**EXCERPTED DATA**.
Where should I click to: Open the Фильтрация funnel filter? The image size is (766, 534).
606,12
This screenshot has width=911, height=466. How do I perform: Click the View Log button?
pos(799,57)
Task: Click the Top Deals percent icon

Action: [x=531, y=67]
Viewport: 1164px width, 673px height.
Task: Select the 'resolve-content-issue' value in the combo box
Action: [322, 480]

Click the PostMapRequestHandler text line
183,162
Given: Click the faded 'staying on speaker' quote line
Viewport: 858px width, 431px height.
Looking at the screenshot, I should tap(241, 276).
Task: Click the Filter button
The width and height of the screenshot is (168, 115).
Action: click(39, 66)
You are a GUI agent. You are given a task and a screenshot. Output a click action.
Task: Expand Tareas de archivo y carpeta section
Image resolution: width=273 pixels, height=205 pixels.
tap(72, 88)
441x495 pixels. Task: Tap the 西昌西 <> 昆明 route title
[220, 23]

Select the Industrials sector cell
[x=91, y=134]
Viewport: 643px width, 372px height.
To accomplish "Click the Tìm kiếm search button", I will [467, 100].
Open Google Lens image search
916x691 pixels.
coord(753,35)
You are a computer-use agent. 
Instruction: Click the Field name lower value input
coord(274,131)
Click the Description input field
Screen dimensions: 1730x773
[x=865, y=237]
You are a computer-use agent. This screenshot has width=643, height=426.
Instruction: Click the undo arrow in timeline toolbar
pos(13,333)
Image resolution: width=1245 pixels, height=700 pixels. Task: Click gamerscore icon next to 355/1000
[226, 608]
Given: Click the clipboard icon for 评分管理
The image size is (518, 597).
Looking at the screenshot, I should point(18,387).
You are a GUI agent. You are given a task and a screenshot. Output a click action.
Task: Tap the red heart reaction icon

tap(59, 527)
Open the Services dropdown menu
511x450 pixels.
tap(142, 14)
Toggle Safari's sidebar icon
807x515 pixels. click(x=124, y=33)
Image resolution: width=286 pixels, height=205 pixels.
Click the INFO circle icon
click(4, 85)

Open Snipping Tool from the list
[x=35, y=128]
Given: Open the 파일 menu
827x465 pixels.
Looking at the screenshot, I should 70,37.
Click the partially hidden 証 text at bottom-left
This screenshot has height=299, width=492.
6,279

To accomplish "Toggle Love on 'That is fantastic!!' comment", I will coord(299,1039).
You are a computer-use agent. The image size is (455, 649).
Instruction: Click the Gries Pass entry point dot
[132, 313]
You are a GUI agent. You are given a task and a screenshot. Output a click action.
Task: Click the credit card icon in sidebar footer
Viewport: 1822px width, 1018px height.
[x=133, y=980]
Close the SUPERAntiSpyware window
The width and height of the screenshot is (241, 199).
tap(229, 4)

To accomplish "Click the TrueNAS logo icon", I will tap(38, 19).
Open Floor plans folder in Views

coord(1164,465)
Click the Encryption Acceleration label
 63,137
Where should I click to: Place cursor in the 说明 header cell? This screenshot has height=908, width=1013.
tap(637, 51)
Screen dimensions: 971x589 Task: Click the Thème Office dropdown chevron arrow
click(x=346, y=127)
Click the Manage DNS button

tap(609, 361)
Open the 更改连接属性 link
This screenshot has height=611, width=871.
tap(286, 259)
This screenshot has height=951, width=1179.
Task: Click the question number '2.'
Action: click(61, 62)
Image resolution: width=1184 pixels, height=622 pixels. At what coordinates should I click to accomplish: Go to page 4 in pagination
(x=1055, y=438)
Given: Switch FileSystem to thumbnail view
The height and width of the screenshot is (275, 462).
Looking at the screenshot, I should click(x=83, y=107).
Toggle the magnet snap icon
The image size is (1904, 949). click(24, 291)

**WHAT TO DO**. Rewrite the listing above, swapping each "icon" for "symbol" and leaving everything else the same.

**COMPLETE OUTPUT**.
Where should I click to: Open the Фильтрация funnel filter? The image size is (766, 534).
606,12
This screenshot has width=911, height=466. How do I perform: Click the View Log button?
pos(799,57)
Task: Click the Top Deals percent symbol

Action: [x=531, y=67]
Viewport: 1164px width, 673px height.
Task: Select the 'resolve-content-issue' value in the combo box
Action: [322, 480]

Click the PostMapRequestHandler text line
183,162
Given: Click the faded 'staying on speaker' quote line
Viewport: 858px width, 431px height.
Looking at the screenshot, I should tap(241, 276).
Task: Click the Filter button
The width and height of the screenshot is (168, 115).
Action: click(39, 66)
You are a GUI agent. You are given a task and a screenshot. Output a click action.
Task: Expand Tareas de archivo y carpeta section
Image resolution: width=273 pixels, height=205 pixels.
tap(72, 88)
441x495 pixels. Task: Tap the 西昌西 <> 昆明 route title
[220, 23]

Select the Industrials sector cell
[x=91, y=134]
Viewport: 643px width, 372px height.
To accomplish "Click the Tìm kiếm search button", I will [467, 100].
Open Google Lens image search
916x691 pixels.
coord(753,35)
You are a computer-use agent. 
Instruction: Click the Field name lower value input
coord(274,131)
Click the Description input field
Screen dimensions: 1730x773
[x=865, y=237]
You are a computer-use agent. This screenshot has width=643, height=426.
Instruction: Click the undo arrow in timeline toolbar
pos(13,333)
Image resolution: width=1245 pixels, height=700 pixels. Task: Click gamerscore symbol next to 355/1000
[226, 608]
Given: Click the clipboard symbol for 评分管理
The image size is (518, 597).
Looking at the screenshot, I should point(18,387).
You are a GUI agent. You are given a task and a screenshot. Output a click action.
Task: Tap the red heart reaction symbol

tap(59, 527)
Open the Services dropdown menu
511x450 pixels.
tap(142, 14)
Toggle Safari's sidebar symbol
807x515 pixels. click(x=124, y=33)
Image resolution: width=286 pixels, height=205 pixels.
Click the INFO circle symbol
click(4, 85)

Open Snipping Tool from the list
[x=35, y=128]
Given: Open the 파일 menu
827x465 pixels.
Looking at the screenshot, I should 70,37.
Click the partially hidden 証 text at bottom-left
This screenshot has height=299, width=492.
6,279

To accomplish "Toggle Love on 'That is fantastic!!' comment", I will coord(299,1039).
You are a computer-use agent. The image size is (455, 649).
Instruction: Click the Gries Pass entry point dot
[132, 313]
You are a GUI agent. You are given a task and a screenshot. Output a click action.
Task: Click the credit card symbol in sidebar footer
Viewport: 1822px width, 1018px height.
[x=133, y=980]
Close the SUPERAntiSpyware window
The width and height of the screenshot is (241, 199).
tap(229, 4)

To accomplish "Click the TrueNAS logo symbol", I will tap(38, 19).
Open Floor plans folder in Views

coord(1164,465)
Click the Encryption Acceleration label
 63,137
Where should I click to: Place cursor in the 说明 header cell? This screenshot has height=908, width=1013.
tap(637, 51)
Screen dimensions: 971x589 Task: Click the Thème Office dropdown chevron arrow
click(x=346, y=127)
Click the Manage DNS button

tap(609, 361)
Open the 更改连接属性 link
This screenshot has height=611, width=871.
tap(286, 259)
This screenshot has height=951, width=1179.
Task: Click the question number '2.'
Action: click(61, 62)
Image resolution: width=1184 pixels, height=622 pixels. At what coordinates should I click to accomplish: Go to page 4 in pagination
(x=1055, y=438)
Given: Switch FileSystem to thumbnail view
The height and width of the screenshot is (275, 462).
Looking at the screenshot, I should click(x=83, y=107).
Toggle the magnet snap symbol
The image size is (1904, 949). click(24, 291)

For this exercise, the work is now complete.